To be held on Wednesday, 15 September 2021 at 11.00am via Zoom (if necessary).
The story of Portmeirion, the fantasy village in N Wales, by a lecturer whose uncle was Resident Director.
Portmeirion is an extraordinary surprise; a colourful and delightful Italian fantasy village on the coast of north Wales. The creation of one man, the remarkable architect Sir Clough Williams-Ellis from the 1920s, Portmeirion is his personal statement of defiance against modernism and what he saw as the increasing ugliness and despoilment of Britain. Sir Clough opened the hotel there in 1926, and by the 1950s it had become the playground of artists, aristocrats, intellectuals, the fashionable and the merely rich. Regular visitors included H G Wells, Bertrand Russell and Noel Coward, (who wrote Blithe Spirt at Portmeirion). Sir Clough’s daughter Susan created Portmeirion Pottery, which during the 1960s and 70s was synonymous with cutting-edge ceramic style. This lecture looks at the place, its architecture and associations as well as Portmeirion Pottery.

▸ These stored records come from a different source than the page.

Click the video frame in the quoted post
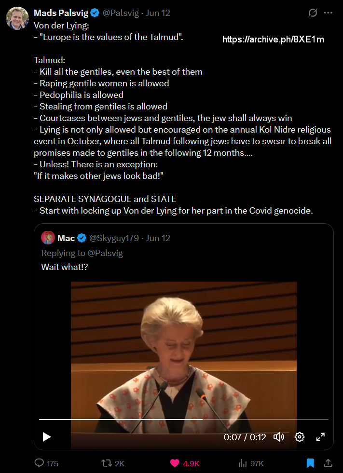 click(x=183, y=347)
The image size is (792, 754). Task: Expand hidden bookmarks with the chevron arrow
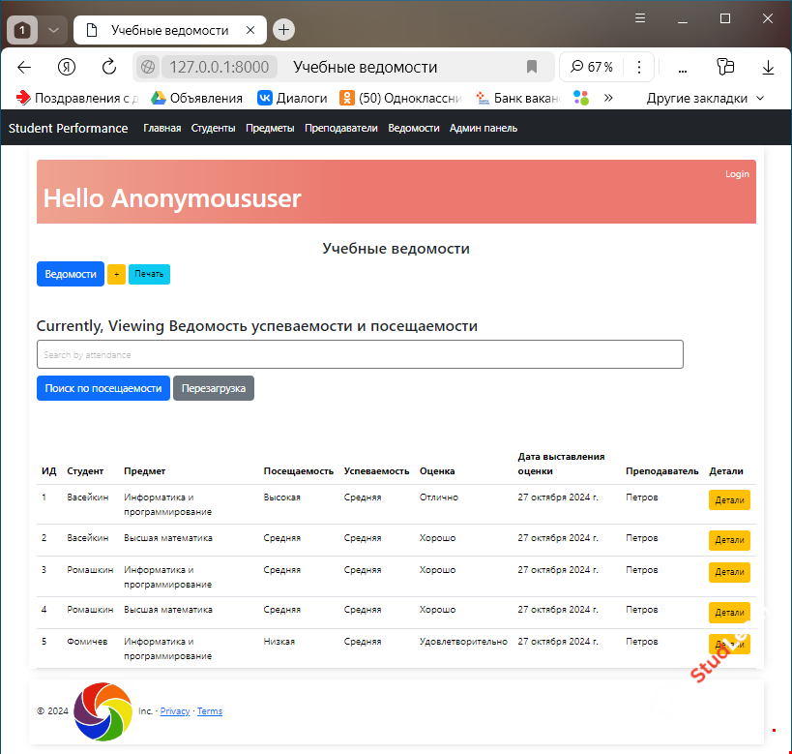[608, 97]
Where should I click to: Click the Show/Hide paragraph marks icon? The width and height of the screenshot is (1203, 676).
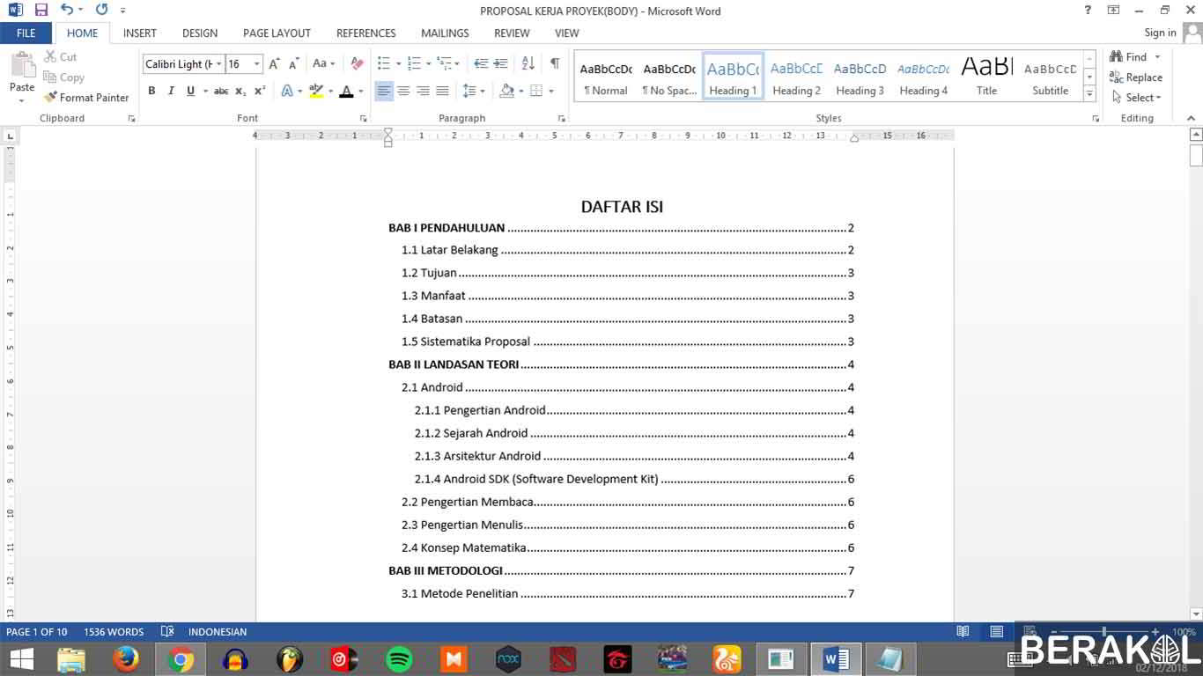coord(555,63)
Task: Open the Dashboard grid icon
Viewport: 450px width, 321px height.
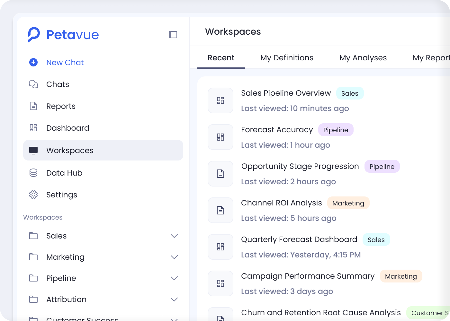Action: [33, 128]
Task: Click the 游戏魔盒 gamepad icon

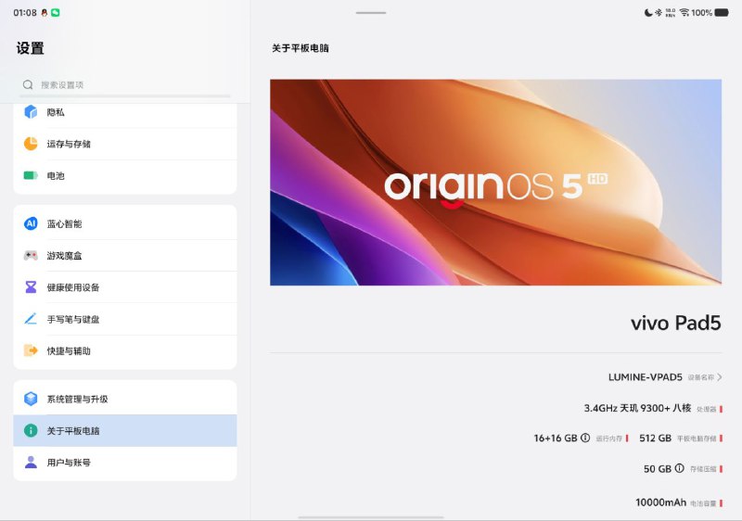Action: [31, 256]
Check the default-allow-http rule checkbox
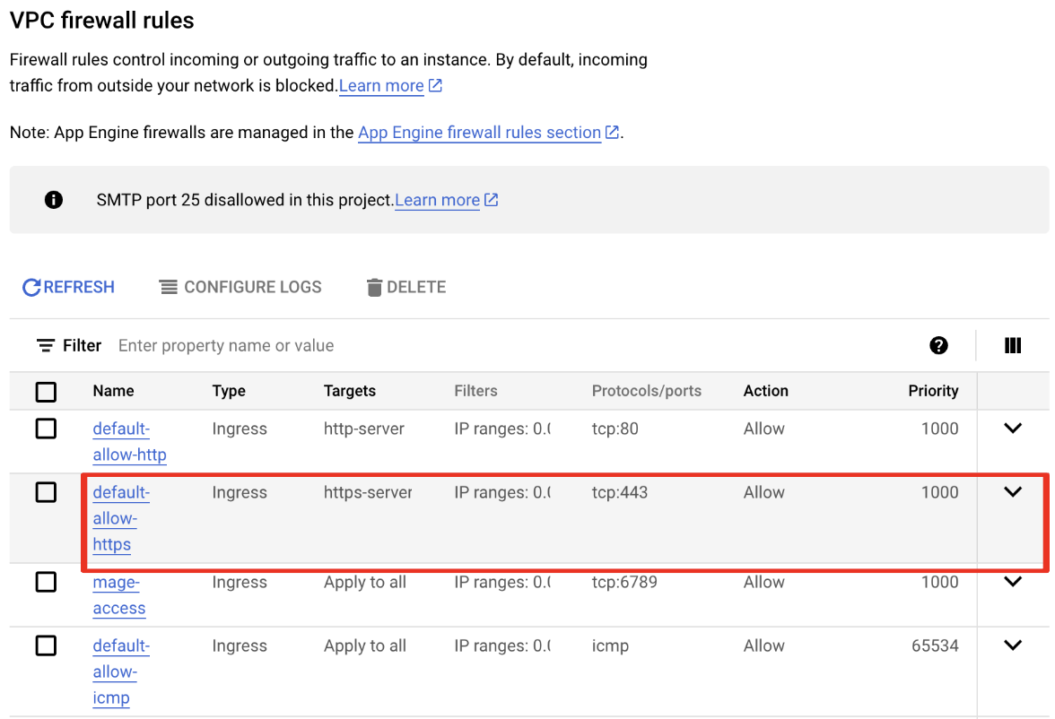The image size is (1055, 719). click(46, 429)
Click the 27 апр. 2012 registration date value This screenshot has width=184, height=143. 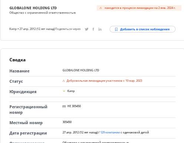pos(80,132)

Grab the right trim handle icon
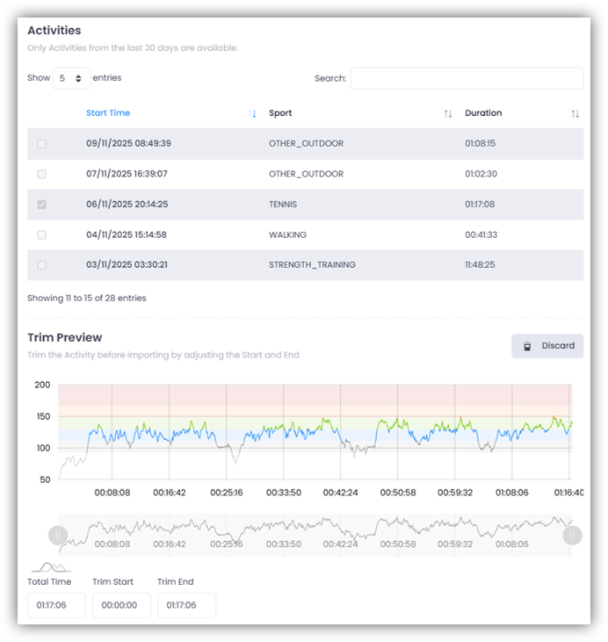pos(572,534)
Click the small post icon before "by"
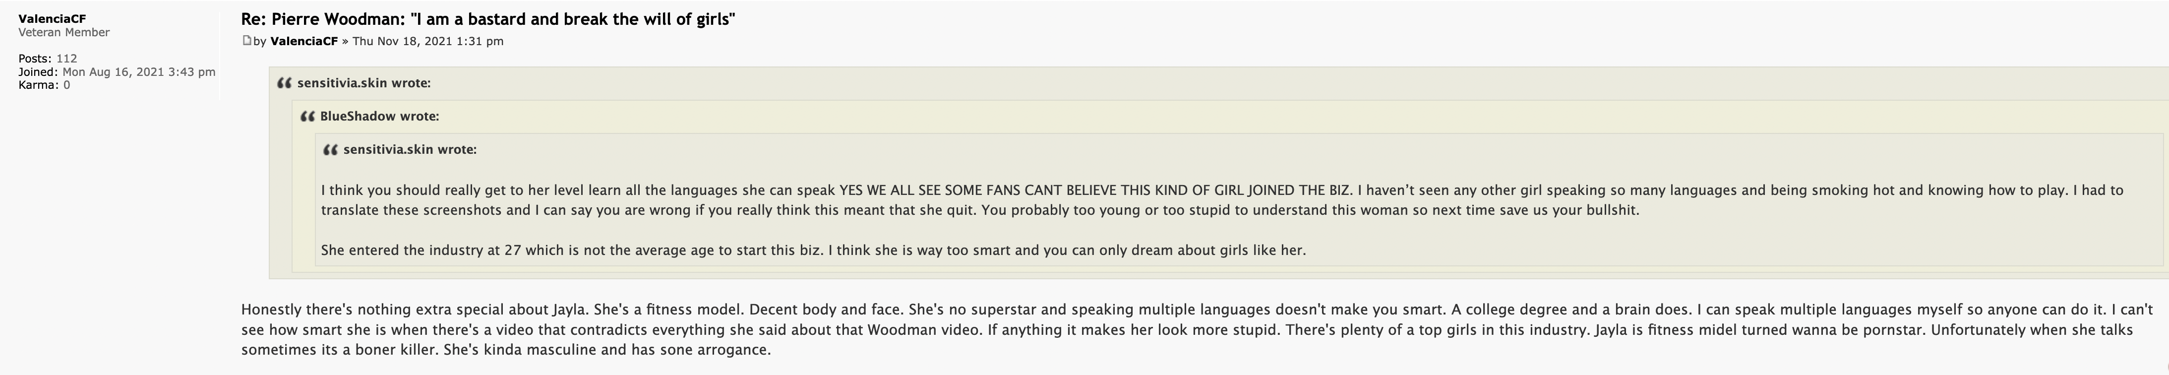Viewport: 2169px width, 375px height. pyautogui.click(x=247, y=40)
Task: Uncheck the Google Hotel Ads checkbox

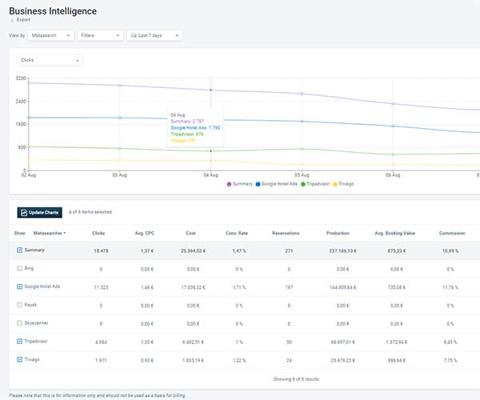Action: [19, 286]
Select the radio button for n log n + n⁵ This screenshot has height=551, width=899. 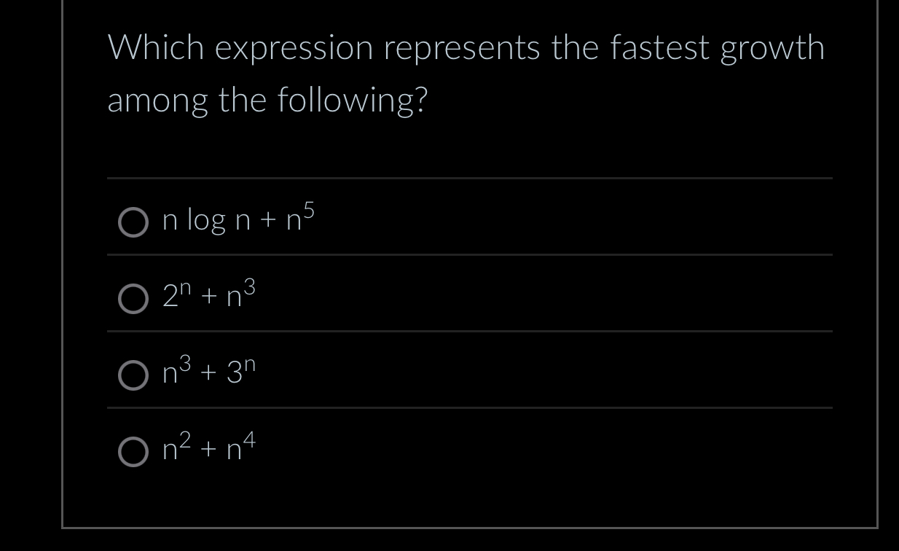[133, 222]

Matthew draws upon some very personal memories (his uncle was Resident Director of Portmeirion for nearly 30 years) to make this a fascinating subject.
Portmeirion image courtesy Wikimedia.
Holds degrees from the Universities of Nottingham and Manchester and is a Fellow of the Society of Antiquaries. A recognised expert on the work of the Victorian designer William Burges, Matthew was Curator of Cardiff Castle for nearly 30 years. His most recent publication is a major book Cardiff Castle and the Marquesses of Bute, published in 2019. A long-standing member of The Arts Society, Matthew has been a programme secretary and a chairman before becoming an accredited lecturer in 2001.